State of Tennessee v. James Howard Harmon, Jr.
E2019-02044-CCA-R3-CD
Tenn. Crim. App.Aug 30, 2021Background:
- On June 20, 2011 a house fire revealed the body of Dilrea Sue Lett; autopsy showed she was shot to death before the fire and a toddler (J.L.) was later found abandoned in a car seat at a recovery center.
- James Harmon (defendant) had been staying at the victim’s home; the victim’s car was later seen on Walmart surveillance driven by a man matching items recovered from a duffel and motel room tied to Harmon.
- Harmon was arrested in Colorado; initial Colorado interviews included Miranda warnings, and he invoked his right to counsel on September 2, 2011.
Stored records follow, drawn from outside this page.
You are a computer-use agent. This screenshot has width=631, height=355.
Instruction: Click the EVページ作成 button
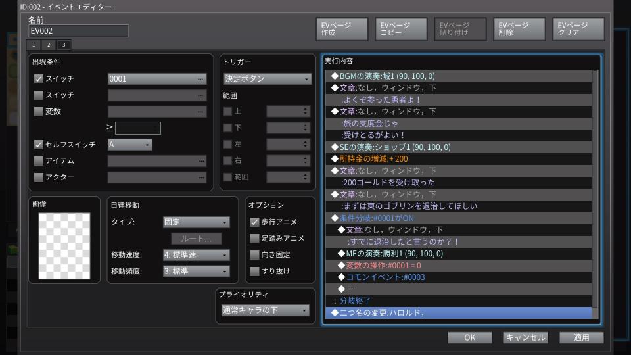(x=342, y=29)
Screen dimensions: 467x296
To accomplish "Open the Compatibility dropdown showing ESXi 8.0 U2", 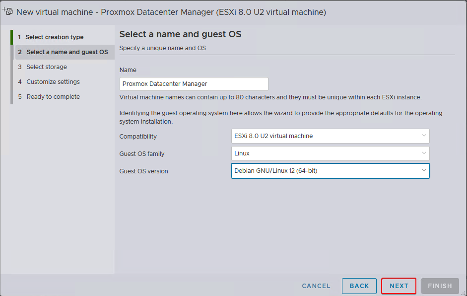I will pos(330,136).
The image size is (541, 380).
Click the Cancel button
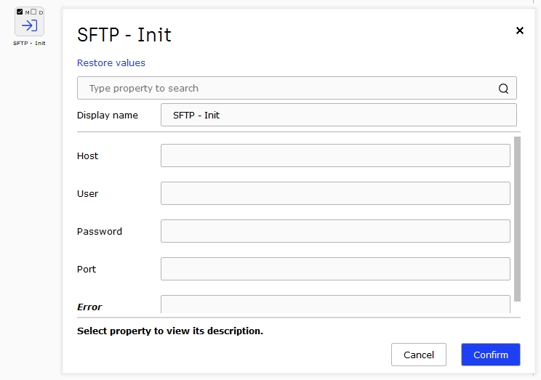419,355
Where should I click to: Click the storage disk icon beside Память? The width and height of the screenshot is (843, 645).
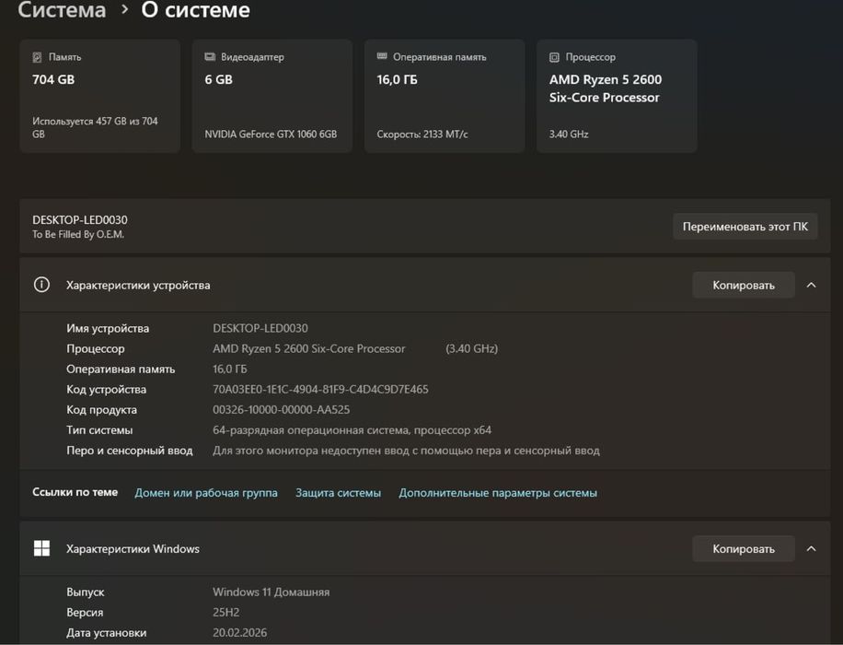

- Harmon was extradited to Tennessee and interviewed by Detective Trentham on April 10, 2012 after receiving fresh Miranda warnings; Trentham recorded that interview and used it at trial.
- At trial the State introduced testimony that Harmon and others had made/detonated crude ‘‘bombs’’ days before the fire; Harmon was convicted of second-degree murder, especially aggravated kidnapping, arson, theft, and abuse of a corpse and sentenced to an effective 58 years.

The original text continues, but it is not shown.